Title: THE FACTORS INFLUENCING ECONOMIC GROWTH IN INDONESIA
Description:
This research is based on the fact that the state of economic growth in Indonesia tends to fluctuate, even more often decrease.
This is because the government policy is not appropriate to improve the economic growth of Indonesia.
This study aims to determine and analyze the factors of foreign direct investment, inflation, international trade, and government expenditure that affect economic growth in Indonesia.
The problem in this research is due to the limited fund in economic development both structure and infrastructure so that economic growth tends to decrease.
Therefore, appropriate strategies must be taken to overcome the limitations in promoting economic growth.
From this problem, this research aims to see how big influence of foreign direct investment (FDI), inflation (INF), international trade (NX) and government expenditure (GE) variable to economic growth.
The data used in this study is secondary data (periodical data) in the period of observation 1996-2014 obtained from the World Bank and Statistics of Indonesia.
To identify the influence of the variables used in this study used the VAR (Vector Autoregression) method.

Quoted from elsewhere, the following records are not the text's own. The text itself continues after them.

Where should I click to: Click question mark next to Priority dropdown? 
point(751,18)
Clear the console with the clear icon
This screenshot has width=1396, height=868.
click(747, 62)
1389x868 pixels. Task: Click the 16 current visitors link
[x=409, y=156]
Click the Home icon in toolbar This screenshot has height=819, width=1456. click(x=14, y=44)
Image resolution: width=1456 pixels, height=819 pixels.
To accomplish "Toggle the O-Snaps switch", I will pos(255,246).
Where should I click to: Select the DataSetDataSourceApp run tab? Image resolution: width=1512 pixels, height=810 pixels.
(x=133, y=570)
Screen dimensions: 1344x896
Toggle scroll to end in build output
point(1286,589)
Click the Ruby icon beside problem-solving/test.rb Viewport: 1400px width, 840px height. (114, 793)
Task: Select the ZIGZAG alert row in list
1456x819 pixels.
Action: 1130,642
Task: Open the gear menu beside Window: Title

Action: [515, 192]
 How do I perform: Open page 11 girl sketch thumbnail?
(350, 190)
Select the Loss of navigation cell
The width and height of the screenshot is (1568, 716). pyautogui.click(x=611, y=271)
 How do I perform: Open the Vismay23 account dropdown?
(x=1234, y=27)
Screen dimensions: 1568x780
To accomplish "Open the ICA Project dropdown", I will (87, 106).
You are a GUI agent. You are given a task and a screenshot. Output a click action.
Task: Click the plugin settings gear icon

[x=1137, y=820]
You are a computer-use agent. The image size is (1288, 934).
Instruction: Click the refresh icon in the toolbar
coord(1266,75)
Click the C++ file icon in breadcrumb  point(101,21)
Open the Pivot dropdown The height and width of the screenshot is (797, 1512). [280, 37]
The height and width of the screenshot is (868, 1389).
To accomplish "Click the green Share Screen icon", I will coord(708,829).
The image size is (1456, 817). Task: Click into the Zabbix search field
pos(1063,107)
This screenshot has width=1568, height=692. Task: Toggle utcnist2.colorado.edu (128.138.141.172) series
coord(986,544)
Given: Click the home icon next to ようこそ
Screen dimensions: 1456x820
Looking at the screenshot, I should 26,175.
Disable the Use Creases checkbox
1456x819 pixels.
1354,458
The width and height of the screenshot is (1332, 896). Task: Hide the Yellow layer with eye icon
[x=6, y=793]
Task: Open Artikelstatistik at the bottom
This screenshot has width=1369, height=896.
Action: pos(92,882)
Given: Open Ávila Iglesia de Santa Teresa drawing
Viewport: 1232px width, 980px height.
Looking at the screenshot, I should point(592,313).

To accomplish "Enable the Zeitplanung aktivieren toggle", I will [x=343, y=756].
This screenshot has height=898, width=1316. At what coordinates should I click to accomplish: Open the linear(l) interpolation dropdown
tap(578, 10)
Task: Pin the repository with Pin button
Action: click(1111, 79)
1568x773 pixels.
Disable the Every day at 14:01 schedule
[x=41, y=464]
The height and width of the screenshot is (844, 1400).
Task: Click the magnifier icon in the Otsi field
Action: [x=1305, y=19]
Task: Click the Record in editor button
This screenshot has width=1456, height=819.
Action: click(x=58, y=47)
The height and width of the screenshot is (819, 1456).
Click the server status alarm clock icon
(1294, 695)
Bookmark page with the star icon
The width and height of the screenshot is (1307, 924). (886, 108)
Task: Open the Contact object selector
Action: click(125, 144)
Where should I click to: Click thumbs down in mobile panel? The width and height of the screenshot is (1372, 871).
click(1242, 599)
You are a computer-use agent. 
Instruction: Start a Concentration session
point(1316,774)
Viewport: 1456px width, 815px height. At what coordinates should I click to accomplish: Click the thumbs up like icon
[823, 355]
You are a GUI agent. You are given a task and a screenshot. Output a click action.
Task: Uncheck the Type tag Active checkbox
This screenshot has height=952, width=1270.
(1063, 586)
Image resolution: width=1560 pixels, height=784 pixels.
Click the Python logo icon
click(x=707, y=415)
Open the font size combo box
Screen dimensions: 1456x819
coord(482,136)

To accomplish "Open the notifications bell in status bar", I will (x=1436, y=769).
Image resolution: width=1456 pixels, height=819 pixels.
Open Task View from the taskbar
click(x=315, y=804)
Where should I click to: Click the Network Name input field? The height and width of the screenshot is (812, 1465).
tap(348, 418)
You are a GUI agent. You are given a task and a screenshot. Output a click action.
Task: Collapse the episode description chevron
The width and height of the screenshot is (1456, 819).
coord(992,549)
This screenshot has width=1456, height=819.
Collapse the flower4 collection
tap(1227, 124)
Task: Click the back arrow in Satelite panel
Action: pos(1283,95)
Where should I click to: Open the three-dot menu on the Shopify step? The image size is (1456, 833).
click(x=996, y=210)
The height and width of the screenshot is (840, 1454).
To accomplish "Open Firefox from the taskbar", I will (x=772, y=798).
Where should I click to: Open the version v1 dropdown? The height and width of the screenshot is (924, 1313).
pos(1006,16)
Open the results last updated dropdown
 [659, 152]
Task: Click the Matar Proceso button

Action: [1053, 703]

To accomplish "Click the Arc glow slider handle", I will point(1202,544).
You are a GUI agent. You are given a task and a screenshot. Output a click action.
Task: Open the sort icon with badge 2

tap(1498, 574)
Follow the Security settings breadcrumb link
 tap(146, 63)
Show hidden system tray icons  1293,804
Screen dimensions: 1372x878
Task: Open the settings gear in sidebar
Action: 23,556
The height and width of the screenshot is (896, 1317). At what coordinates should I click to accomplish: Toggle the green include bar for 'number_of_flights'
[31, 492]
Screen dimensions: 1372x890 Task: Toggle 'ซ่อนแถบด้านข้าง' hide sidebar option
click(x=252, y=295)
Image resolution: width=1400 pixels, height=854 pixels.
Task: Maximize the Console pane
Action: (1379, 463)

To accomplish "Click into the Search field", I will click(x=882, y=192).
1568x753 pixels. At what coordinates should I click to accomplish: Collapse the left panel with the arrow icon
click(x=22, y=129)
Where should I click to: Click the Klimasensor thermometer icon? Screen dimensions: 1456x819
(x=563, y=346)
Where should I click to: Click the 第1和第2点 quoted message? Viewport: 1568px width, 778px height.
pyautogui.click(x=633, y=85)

The results of this study show that equation regression shows that FDI (-1) has a negative influence on economic growth and FDI (-2) has a positive effect on economic growth, INF (-1) and INF (-2) have positive effects on economic growth , Variable NX (-1) has a positive effect on economic growth but NX (-2) has a negative effect on economic growth, and GE variable (-1) has a positive effect on economic growth while GE (-2) has a negative effect on growth Economy.